So yeah, we started on a high note and ended on a high note which I suppose is preferable to the alternative. As for me, the trainer who had never really given a training before, I learned a lot. There are parts of the training that I will keep and use again; there are parts that will make their way straight to the recycle bin. I suppose that is the way it goes. It’s also one of the beauties of working in a context where progress takes time, work is slow, and patience abounds.

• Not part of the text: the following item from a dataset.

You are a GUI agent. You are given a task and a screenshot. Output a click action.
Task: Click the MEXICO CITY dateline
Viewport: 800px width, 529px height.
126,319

Alas, here are some photos of the wonderful participants. There were 25-26 of them from each sub-district of UB and a few NGOs we’re partnering with on the project (don’t they look enthralled?):

And here is one of my wonderful interpreter. She is unbelievable in terms of how quickly she can work. As the Mongolians speak, she is directly translating to me what they’re saying while at the same time listening to what’s coming from their mouths next. Sometimes I catch myself not listening to what she’s saying, but rather staring in awe as she continues to hear things in one language and spit them back out in another. It’s incredible. Not to mention she’s a wonderfully kind person, so that helps too.

Working through an interpreter is challenging on a number of levels. It’s really weird not being able to communicate with my colleagues on my own. At times it feels like I have reverted to infancy in that I listen to things being spoken right at me, and I have no idea what is being said. Along the same lines, it’s really, REALLY weird that I feel my brain learning new things not by being taught them, but simply be hearing them day in and day out. That’s a new experience for sure. So yeah, it’s not easy having to work through an interpreter, but I am thankful everyday that I have a great one to work with (not all volunteers can say that). I’m lucky for sure.

Anyways, the volunteer management training went well but can be improved for sure before it is offered again next year. In the meantime, onward I go to the next sets of trainings…they just keep multiplying from here!